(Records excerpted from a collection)
********************

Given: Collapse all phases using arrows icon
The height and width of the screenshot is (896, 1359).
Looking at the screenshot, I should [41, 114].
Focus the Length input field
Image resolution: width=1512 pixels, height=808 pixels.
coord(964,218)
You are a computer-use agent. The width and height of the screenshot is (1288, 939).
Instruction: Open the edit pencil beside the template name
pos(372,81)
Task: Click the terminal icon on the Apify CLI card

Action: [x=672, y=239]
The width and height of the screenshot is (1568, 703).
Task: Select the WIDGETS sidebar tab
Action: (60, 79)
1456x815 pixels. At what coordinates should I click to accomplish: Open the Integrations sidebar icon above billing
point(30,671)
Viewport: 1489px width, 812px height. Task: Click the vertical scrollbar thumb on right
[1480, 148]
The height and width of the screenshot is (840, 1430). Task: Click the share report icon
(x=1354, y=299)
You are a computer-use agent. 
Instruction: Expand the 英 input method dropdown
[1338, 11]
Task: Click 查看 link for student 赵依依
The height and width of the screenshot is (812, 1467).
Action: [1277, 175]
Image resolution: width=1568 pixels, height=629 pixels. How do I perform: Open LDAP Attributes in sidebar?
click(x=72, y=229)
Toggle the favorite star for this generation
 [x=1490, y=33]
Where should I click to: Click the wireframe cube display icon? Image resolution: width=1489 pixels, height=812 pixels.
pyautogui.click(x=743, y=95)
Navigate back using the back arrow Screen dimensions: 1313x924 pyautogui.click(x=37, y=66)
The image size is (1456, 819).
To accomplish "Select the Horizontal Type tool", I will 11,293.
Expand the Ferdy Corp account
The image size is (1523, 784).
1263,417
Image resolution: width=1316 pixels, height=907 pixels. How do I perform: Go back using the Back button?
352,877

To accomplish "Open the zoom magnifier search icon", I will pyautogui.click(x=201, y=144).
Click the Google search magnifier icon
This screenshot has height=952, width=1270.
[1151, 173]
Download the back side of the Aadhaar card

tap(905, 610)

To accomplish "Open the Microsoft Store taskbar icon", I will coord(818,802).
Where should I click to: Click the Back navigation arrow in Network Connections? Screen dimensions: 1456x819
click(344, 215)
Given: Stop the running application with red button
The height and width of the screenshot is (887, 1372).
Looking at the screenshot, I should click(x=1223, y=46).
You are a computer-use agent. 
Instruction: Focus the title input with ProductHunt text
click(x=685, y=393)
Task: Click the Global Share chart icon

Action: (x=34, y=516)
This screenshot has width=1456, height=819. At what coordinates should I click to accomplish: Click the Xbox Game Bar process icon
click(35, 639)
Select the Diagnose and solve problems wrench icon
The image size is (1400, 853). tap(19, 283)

********************

About this task: Please return exactly the lines that run from the line with "Select the Diagnose" through the end of the records above, both included, and nothing more.

Task answer:
Select the Diagnose and solve problems wrench icon
The image size is (1400, 853). tap(19, 283)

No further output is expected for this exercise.